According to a detailed investigation conducted by cybersecurity firm Sophos, the attackers leveraged a chain of now patched vulnerabilities in SimpleHelp (CVE-2024-57727, CVE-2024-57728, and CVE-2024-57726) to infiltrate the MSP's infrastructure. Once inside, they used the RMM platform to conduct reconnaissance and subsequently launch attacks on connected client networks.
SimpleHelp, a popular commercial remote access tool, enables MSPs to remotely manage client systems and deploy updates.
After breaching the MSP, the attackers utilized SimpleHelp to gather intelligence across client environments, including device names, configurations, user accounts, and network topology. The threat actors then attempted to deploy data stealers and ransomware encryptors across several customer networks.

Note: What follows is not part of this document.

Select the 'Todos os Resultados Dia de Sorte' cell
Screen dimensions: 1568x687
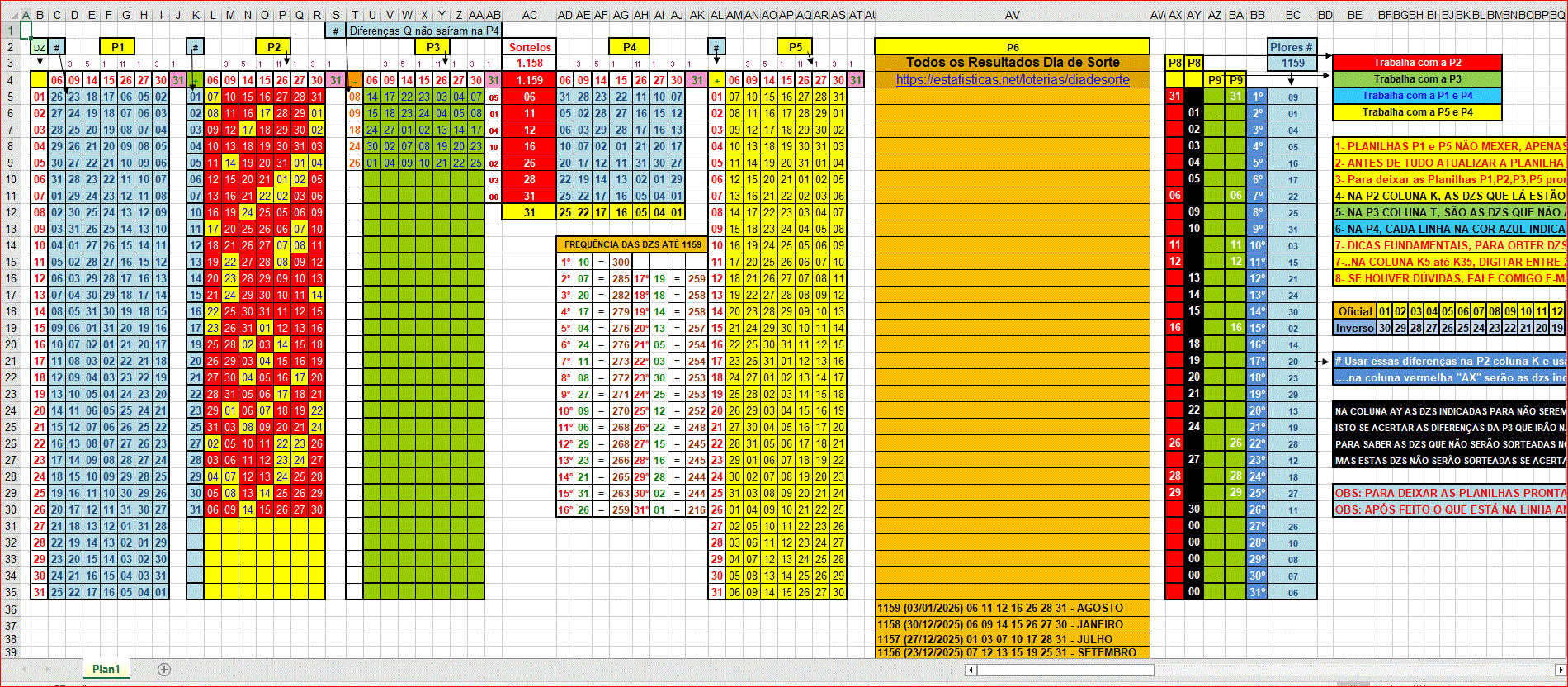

Sophos has published indicators of compromise (IOCs) to aid organizations in detecting and mitigating similar attacks.
The DragonForce ransomware operation made headlines after claiming to take over infrastructure belonging to the now-fractured RansomHub operation. The group has also been linked to high-profile retail breaches in both the UK and the US.
Recent campaigns show collaboration with notorious ransomware affiliate Scattered Spider (UNC3944), formerly associated with RansomHub. Joint operations between the two have targeted major retail chains, including Marks & Spencer and Co-op, resulting in significant data theft and operational disruption. Co-op confirmed a major breach of customer data following the attack.